### TASK GOAL:
Across the entries below, how many lines have the word "agent" in them? Respond with only the number.

### THE RECORDS:
*** Begin section ***

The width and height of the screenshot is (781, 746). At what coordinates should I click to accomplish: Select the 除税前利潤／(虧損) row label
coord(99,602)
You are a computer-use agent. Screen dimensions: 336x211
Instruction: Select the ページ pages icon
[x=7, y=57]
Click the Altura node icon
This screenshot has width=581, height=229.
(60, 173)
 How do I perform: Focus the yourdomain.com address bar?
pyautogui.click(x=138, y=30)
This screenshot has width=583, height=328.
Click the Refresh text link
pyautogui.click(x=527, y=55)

*** End section ***
*** Begin section ***

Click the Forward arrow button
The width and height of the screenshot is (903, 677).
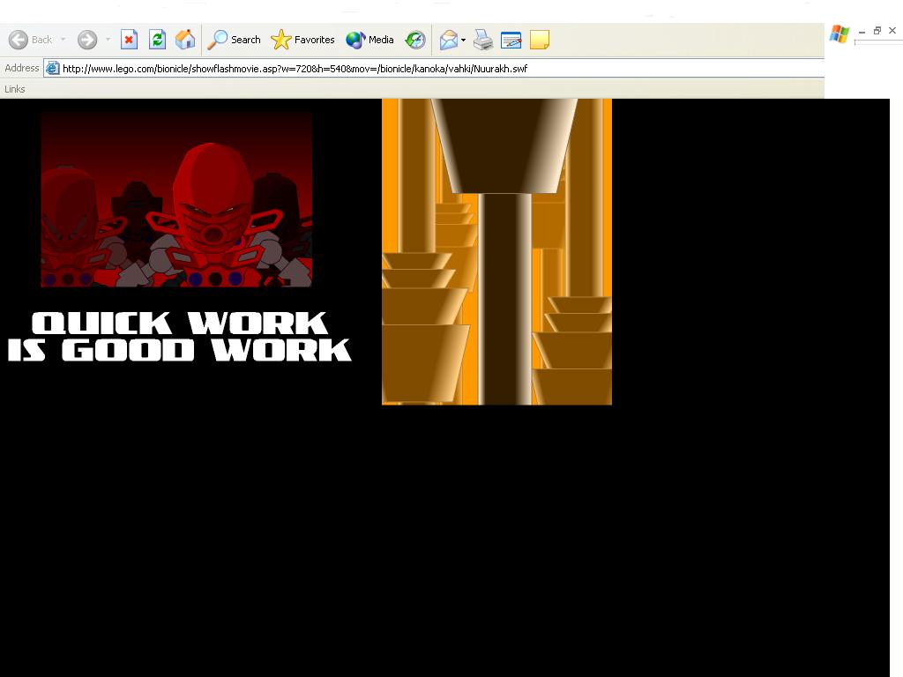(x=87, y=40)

*** End section ***
*** Begin section ***

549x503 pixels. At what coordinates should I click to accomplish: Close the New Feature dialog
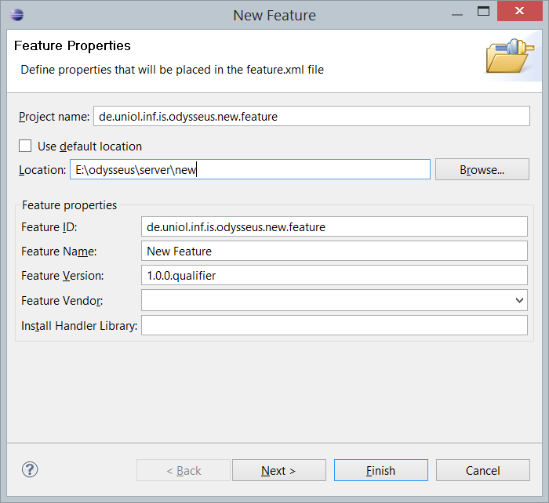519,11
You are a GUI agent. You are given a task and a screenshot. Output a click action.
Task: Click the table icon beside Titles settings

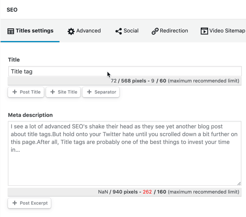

*** End section ***

### OUTPUT OF THE TASK:
2